The “authoritative” model also points to ways that adults could learn to feed themselves better. So many of us feed ourselves in ways that are alternately neglectful and overly strict. Next time you sit down to eat, imagine you are an ideal parent feeding a beloved child. Wouldn’t it be nice if you could offer yourself food in a warm, structured, no-fuss kind of way? You wouldn’t punish yourself with crash diets, nor would you allow yourself too much junk. Your priority when choosing food would be to see that you were well nourished, and you’d choose meals to keep your mood on an even keel. You’d want yourself to enjoy eating. The pantry would be stocked with good food, and you would trust yourself to choose wisely from its contents.
The art of feeding, it turns out, is not about pushing “one more bite” into someone’s mouth, however healthy the food. Nor is it about authoritarian demands to abstain from all treats. It’s about creating a mealtime environment where—as in Clara Davis’s feeding experiment—those who are eating are free to develop their own tastes, because all of the choices on the table are real, whole food.

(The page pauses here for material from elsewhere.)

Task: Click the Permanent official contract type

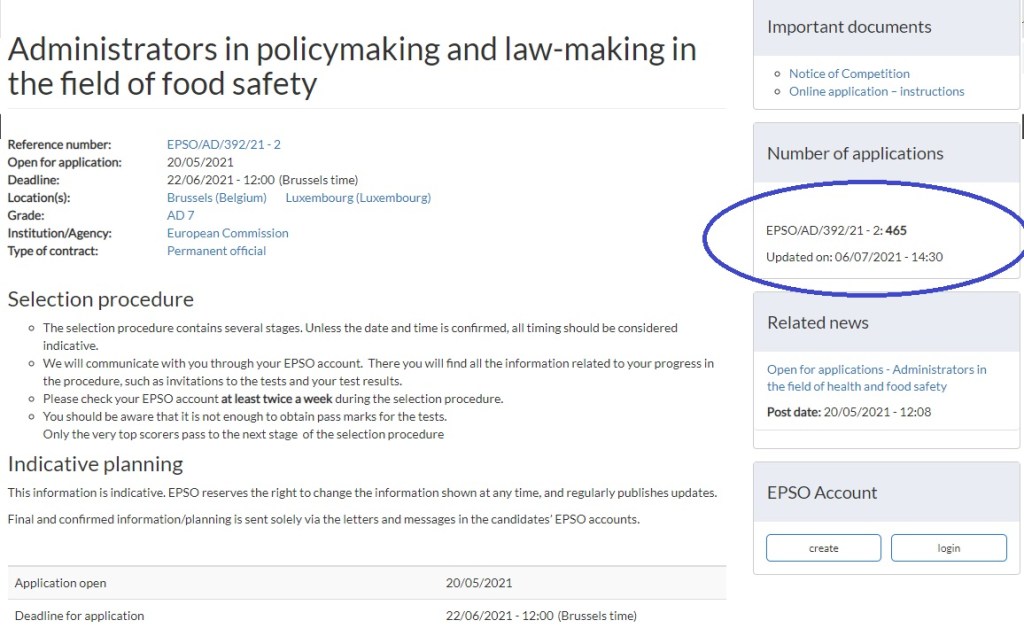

A new movement in child feeding has emerged suggesting that children can be taught to “self-regulate” from a much earlier age than previously assumed. Gill Rapley was a British midwife and health visitor who felt dissatisfied with the conventional wisdom that babies should be introduced to food via purees, given from a spoon. Rapley pioneered a new system called Baby Led Weaning (BLW), designed to be introduced at six months. Instead of feeding babies with all those elaborate organic purees frozen in ice-cube trays, you simply place chunks of food in front of the baby: steamed vegetables, soft pear; later, pieces of toast or even lamb chops. All food becomes “finger food,” even messy things like risotto. The baby will either grab it and attempt to eat—or not. Should the baby decide not to eat it, the parent is not to step in with a spoon. The idea is to mimic the conditions of breastfeeding, where babies take as much or as little as they need.